Correct Answer & Explanation

. Open reduction through an anterolateral approach with femoral and iliac osteotomies


Explanation

At the age of 4, femoral shortening is indicated to remove the pressure on the reduced femoral head. Realignment of the bony dysplasia is achieved by femoral derotation, iliac redirection, and possible creation of varus in the proximal femur. Open reduction through a medial approach is an option during the first 2 years, but after that the anterolateral approach is preferred in order to create a stable capsulorrhaphy.

Question 19

Topic: Pelvic & Acetabular Trauma

A 40-year-old man is involved in a high-speed motor vehicle collision. Pelvic radiographs show an anteroposterior compression (APC) Type II injury, with widening of the pubic symphysis of 3.5 cm and widening of the anterior sacroiliac joints. Which ligaments are classically disrupted in this specific injury pattern?

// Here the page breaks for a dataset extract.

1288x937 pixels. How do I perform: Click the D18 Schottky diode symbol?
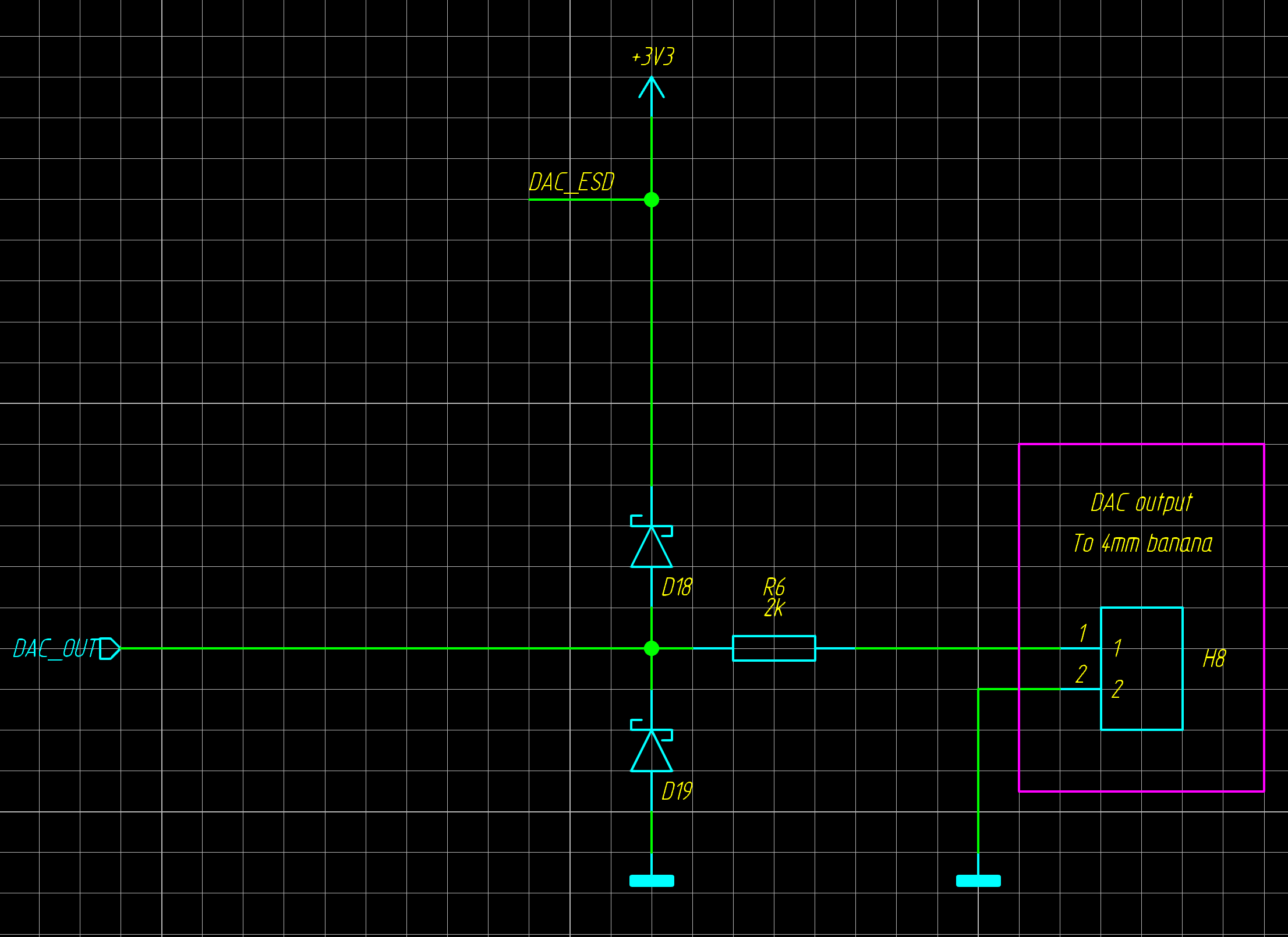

. Anterior sacroiliac, sacrotuberous, and sacrospinous ligaments
. Posterior sacroiliac and iliolumbar ligaments
. Anterior and posterior sacroiliac ligaments
. Sacrospinous ligament only
. Inguinal and lacunar ligaments

Correct Answer & Explanation

. Anterior sacroiliac, sacrotuberous, and sacrospinous ligaments


Explanation

In an APC II pelvic ring injury, there is disruption of the symphysis pubis, the anterior sacroiliac ligaments, and the pelvic floor ligaments (sacrotuberous and sacrospinous). The posterior sacroiliac ligaments remain intact, providing vertical stability.

Question 20

Topic: Pelvic & Acetabular Trauma
A 28-year-old man is brought in after a high-speed motor vehicle collision. He is hypotensive (BP 80/40 mmHg) and tachycardic. Pelvic radiographs show an anteroposterior compression (APC) type III injury with completely disrupted sacroiliac joints bilaterally. A pelvic binder has been applied. FAST exam is negative. What is the most appropriate next step to manage his hemodynamics?
. CT abdomen and pelvis with IV contrast
. Exploratory laparotomy
. Preperitoneal pelvic packing or angioembolization
. Application of an external fixator in the emergency department
. Administration of tranexamic acid and wait for response

Correct Answer & Explanation

. Preperitoneal pelvic packing or angioembolization


Explanation

In a hemodynamically unstable patient with a mechanically unstable pelvic ring injury and a negative FAST exam, the bleeding is likely retroperitoneal. Preperitoneal pelvic packing or pelvic angiography with embolization are the appropriate emergent interventions to control venous and arterial hemorrhage.